There are some very fun Dan Simmons novels (Illium/Olympos) that explore the idea of future humans becoming the actual Greek gods of myth, a cute chicken/egg problem.

5. God is a subject that seems to defy systematic investigation. Scientific knowledge is only as robust as its evidence, and many scientific knowings about lesser-known things have been broken with further investigation. Fantasies are extremely flexible and bend before the strong winds of fact.

Anyway, all that to say that unicorns may not be a good measure of non-belief/disbelief in God.

Posted by LordOfMictlan on September 21, 2009 08:55 PM

Mano,


To start, you could look here, or more quickly (and without spending money), here. More in-depth, and perhaps more interesting, content is here.

Posted by Derek on September 28, 2009 09:38 AM

It says my comment has been posted on the main page, but I look here and don't see it...

Posted by Derek on September 28, 2009 10:11 AM

Derek,

For reasons that are unclear to me, there is sometimes a time lag before the comments actually get posted.
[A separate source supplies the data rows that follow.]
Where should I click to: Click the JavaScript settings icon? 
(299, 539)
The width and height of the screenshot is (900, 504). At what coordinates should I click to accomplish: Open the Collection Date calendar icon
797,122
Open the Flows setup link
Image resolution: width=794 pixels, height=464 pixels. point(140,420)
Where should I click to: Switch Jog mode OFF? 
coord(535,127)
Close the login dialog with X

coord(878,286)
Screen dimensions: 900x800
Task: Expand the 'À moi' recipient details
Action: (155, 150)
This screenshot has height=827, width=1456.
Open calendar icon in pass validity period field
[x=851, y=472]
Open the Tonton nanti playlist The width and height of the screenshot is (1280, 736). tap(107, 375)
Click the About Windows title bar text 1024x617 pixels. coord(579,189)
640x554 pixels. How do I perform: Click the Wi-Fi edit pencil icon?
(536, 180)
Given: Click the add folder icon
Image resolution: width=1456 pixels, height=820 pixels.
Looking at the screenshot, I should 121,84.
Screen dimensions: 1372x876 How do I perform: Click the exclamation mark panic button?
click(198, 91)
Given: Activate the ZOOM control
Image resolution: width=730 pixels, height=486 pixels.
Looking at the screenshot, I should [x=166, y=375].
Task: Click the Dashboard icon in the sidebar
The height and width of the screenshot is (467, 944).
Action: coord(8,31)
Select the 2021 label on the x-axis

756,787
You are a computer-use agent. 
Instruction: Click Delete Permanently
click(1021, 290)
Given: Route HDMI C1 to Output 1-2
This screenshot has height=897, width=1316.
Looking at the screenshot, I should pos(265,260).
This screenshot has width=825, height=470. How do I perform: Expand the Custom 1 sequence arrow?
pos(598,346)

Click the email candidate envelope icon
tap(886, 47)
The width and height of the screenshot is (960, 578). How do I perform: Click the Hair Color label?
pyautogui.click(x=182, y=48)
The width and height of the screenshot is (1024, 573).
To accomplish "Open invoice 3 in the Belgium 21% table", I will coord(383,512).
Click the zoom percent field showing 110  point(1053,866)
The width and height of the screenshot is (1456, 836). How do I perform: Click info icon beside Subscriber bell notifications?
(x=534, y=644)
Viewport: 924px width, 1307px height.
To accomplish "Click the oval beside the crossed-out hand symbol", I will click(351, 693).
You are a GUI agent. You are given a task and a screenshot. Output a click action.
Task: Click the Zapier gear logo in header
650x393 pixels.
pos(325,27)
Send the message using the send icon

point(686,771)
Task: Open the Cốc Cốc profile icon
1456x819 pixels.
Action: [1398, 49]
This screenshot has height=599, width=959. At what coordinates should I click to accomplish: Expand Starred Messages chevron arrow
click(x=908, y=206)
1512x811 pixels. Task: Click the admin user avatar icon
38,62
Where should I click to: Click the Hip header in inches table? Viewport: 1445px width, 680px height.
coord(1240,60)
Posted by Mano on September 28, 2009 10:55 AM

:::Anyway, all that to say that unicorns may not be a good measure of non-belief/disbelief in God.:::

They're perfectly fine, because no one has seen a unicorn, and people have seen rhinos. I have. Re-defining rhinos as unicorns is extremely disingenuous. Only Xian apologists have tried the rhino as unicorn debate. Everyone else knows that rhinos are rhinos, and unicorns are some fictional character of mythology. Period.

But, fine, you won't accept unicorns as a valid measure of non-belief. Then how about Santa Claus? The myths of Santa and the Zombie Hebrew are pretty close.

Posted by Aqua on November 1, 2009 04:21 PM

Your quotation of Dawkins dismantling Armstrong was just mirrrored by Dan Dennett at AII.